Depois de um ano, premido por questões de imediato
interesse, vai a Paris invocar o socorro de autoridades e, sem qualquer alteração,
é defrontado pelo mesmo lázaro, de feição dolorida, que lhe repete a antiga
súplica.
O Castelão atira-lhe um gorro de alto preço, sem
qualquer pausa no galope, em que seguia, presto.
Sucedem-se os dias e o nobre senhor, num ato de fé,
abandona a respeitada residência, com séquito festivo.
Representará os seus, junto à expedição de Godofredo
de Bouillon, na cruzada com que se pretende libertar os Lugares Santos.
No mesmo ângulo da estrada, era aguardado pelo
mendigo, que lhe reitera a solicitação em voz mais triste.
O ilustre viajor dá-lhe, então, rico farnel, sem
oferecer-lhe a mínima atenção.
E, na Palestina D´Arsonval combateu valorosamente,
caindo, ferido, em poder dos adversários.
Torturado, combalido e separado de seus compatriotas,
por anos a fio, padeceu miséria e vexame, ataques e humilhações, até que um
dia, homem convertido em fantasma, torna ao lar que não o reconhece.
Propalada a falsa notícia de sua morte, a esposa
deu-se pressa em substituí-lo, à frente da casa, e seus filhos, revoltados,
soltaram cães agressivos que o dilaceraram, cruelmente, sem comiseração para
com o pranto que lhe escorria dos olhos semimortos.
Procurando velhas afeições, sofreu repugnância e
sarcasmo.
Interpretado, agora, à conta de louco, o
ex-fidalgo, em sombrio crepúsculo, ausentou-se, em definitivo, a passos
vacilantes...
Seguir para onde? O mundo era pequeno demais para
conter-lhe a dor.
Avançava, penosamente, quando encontro o mendigo.
Relembrou a passada grandeza e atentou para si
mesmo, qual se buscasse alguma coisa para dar.

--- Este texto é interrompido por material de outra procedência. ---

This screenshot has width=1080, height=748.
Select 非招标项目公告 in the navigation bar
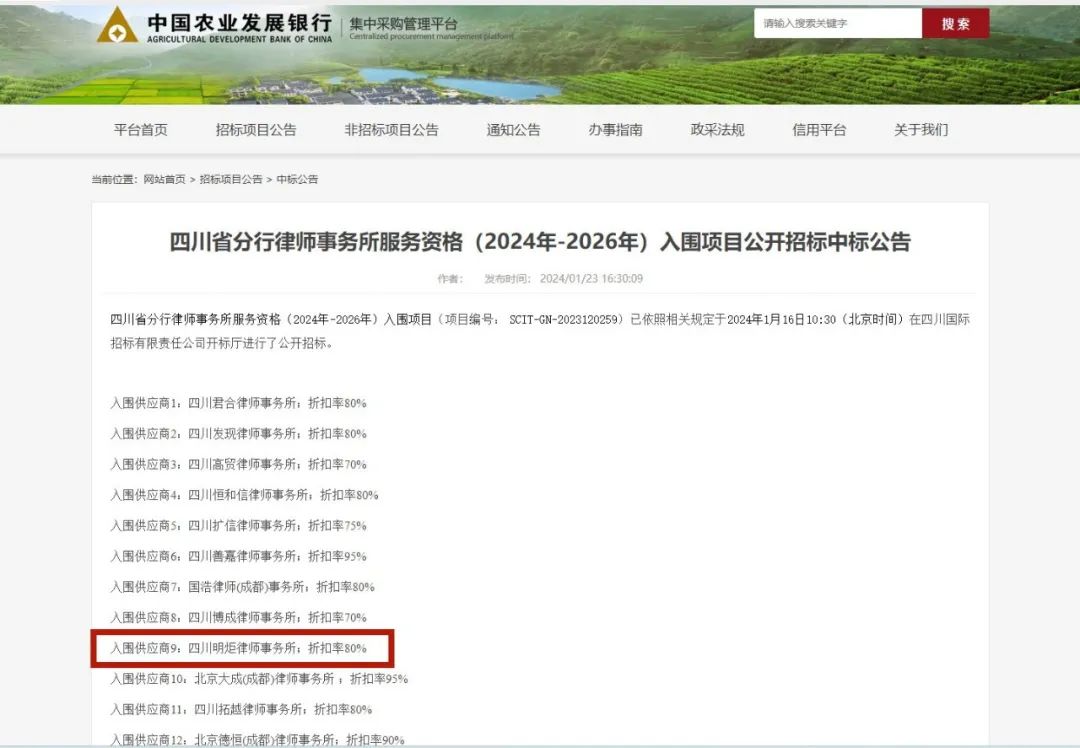coord(391,130)
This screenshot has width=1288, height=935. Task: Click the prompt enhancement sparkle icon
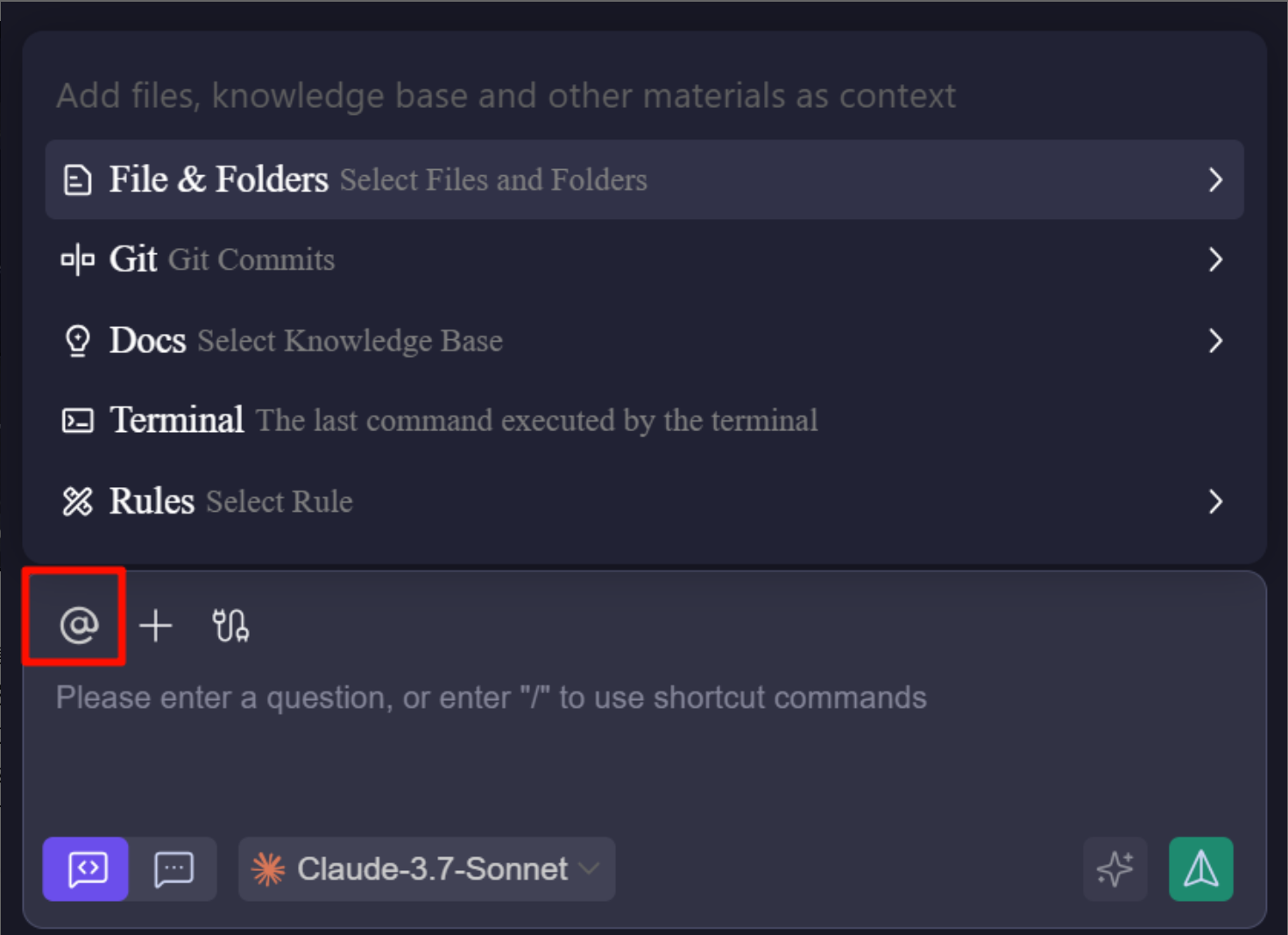tap(1115, 868)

Contemplou o infeliz pela primeira vez e, cruzando
com ele o olhar angustiado, sentiu que aquele homem, chegado e sozinho, devia ser
seu irmão. Abriu os braços e caminhou para ele, tocado de simpatia, como se
quisesse dar-lhe o calor do próprio sangue. Foi, então, que, recolhido no
regaço do companheiro que considerava leproso, dele ouviu as sublimes palavras:
- D´Arsonval, vem a mim! Eu sou Jesus, teu amigo.
Quem me procura no serviço ao próximo, mais cedo me encontra... Enquanto me
buscavas à distância, eu te aguardava, aqui tão perto! Agradeço o ouro, as
jóias, o manto, o agasalho e o pão que me deste, mas há muitos anos te estendia
os meus braços, esperando o teu próprio coração!...
O antigo cavaleiro nada mais viu senão vasta senda
de luz entre a Terra e o Céu...
Mas, no outro dia, quando os semeadores regressavam
às lides do campo, sob a claridade da aurora, tropeçaram no orvalhado caminho
com um cadáver.
D´Arsonval estava morto.
FONTE: LIVRO ANTOLOGIA MEDIÙNICA DO NATAL –
Psicografia: Francisco Cândido Xavier.